> _EXERCISE GOAL_
Of the material below, only the lines from the line containing "Task: Select the Background layer thumbnail" down to the line containing "Task: Pin this pen using the pin icon" belong in the answer, written out exactly.

> _DATASET EXTRACT_
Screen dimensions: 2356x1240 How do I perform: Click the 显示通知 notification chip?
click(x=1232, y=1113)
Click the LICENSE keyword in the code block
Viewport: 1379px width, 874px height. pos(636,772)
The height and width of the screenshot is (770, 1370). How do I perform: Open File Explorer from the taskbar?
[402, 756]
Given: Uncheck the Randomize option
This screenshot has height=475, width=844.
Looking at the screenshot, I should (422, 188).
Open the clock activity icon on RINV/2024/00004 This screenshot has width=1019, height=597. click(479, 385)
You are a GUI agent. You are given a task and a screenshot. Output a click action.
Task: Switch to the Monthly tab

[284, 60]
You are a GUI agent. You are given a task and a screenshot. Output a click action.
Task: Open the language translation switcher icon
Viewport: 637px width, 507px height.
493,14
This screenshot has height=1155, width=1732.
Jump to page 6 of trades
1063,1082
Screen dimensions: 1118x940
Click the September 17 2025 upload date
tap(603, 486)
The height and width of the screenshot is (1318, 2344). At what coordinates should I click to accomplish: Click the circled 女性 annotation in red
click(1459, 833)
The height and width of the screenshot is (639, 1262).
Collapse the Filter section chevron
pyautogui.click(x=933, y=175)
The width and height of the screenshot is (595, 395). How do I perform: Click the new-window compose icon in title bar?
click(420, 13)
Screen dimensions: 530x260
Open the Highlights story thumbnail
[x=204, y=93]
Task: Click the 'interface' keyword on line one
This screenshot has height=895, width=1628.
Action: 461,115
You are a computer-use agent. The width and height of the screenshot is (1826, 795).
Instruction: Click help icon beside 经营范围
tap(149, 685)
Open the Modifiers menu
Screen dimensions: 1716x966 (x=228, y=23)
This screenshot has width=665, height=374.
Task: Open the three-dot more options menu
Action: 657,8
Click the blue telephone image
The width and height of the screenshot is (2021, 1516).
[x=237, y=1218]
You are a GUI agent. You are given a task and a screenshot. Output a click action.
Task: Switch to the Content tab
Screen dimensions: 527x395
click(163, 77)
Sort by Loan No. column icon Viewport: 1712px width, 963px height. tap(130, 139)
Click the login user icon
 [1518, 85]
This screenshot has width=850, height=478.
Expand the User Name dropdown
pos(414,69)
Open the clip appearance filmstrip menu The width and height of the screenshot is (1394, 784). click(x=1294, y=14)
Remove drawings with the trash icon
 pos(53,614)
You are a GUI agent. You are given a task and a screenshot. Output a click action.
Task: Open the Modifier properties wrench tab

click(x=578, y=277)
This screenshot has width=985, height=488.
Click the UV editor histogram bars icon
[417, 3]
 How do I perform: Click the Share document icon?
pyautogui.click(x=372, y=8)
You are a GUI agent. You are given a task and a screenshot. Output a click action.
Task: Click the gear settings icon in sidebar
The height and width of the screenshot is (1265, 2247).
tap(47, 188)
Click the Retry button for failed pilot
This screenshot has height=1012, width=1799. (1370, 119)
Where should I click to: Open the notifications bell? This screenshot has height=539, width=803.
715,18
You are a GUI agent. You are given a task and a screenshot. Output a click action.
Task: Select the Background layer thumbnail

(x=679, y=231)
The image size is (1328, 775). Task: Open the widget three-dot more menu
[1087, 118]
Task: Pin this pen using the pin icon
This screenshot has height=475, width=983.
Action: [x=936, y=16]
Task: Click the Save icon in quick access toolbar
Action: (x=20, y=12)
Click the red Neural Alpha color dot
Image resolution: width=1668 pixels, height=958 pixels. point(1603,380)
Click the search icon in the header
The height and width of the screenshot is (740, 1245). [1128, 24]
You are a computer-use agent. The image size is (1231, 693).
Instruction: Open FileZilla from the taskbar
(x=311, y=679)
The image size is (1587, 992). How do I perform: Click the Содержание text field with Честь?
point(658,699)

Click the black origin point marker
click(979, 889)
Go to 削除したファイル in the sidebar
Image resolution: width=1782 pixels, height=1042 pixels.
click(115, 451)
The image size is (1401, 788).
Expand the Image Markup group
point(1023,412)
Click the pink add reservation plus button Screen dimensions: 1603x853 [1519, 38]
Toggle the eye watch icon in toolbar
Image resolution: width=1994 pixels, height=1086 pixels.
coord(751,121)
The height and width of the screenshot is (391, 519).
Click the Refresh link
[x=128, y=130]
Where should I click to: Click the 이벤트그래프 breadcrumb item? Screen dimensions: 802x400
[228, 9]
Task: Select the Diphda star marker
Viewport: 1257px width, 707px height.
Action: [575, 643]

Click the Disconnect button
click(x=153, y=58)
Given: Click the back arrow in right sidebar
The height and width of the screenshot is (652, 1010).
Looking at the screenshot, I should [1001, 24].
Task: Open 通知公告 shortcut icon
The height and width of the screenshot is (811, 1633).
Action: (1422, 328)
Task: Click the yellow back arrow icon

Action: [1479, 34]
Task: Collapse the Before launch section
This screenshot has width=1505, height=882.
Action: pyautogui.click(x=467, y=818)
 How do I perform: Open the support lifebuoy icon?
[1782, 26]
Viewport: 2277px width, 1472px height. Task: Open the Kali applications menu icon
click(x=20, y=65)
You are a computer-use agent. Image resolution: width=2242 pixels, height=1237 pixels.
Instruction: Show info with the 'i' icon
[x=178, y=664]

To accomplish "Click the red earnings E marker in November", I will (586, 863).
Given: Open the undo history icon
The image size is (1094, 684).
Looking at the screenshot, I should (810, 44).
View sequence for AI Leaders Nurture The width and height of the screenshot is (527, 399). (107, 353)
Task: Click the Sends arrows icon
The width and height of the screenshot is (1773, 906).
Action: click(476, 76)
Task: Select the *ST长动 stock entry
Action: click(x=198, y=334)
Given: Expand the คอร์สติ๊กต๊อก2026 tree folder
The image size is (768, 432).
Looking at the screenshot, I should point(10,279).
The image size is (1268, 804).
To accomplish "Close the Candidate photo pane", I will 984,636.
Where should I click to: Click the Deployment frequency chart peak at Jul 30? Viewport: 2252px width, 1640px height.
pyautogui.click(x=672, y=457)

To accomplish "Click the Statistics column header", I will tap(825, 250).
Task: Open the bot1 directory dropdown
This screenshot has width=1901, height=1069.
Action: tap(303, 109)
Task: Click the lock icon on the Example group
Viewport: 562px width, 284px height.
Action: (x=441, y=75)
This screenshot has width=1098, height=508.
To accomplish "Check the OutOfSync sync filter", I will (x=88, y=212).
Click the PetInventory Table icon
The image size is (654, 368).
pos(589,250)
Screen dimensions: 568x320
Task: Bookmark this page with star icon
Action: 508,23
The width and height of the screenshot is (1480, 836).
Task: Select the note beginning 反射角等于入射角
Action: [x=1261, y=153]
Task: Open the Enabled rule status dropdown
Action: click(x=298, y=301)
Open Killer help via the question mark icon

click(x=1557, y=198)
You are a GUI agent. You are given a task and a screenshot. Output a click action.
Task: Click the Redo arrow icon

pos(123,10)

> _WRITTEN SOLUTION_
Task: Select the Background layer thumbnail

(x=679, y=231)
The image size is (1328, 775). Task: Open the widget three-dot more menu
[1087, 118]
Task: Pin this pen using the pin icon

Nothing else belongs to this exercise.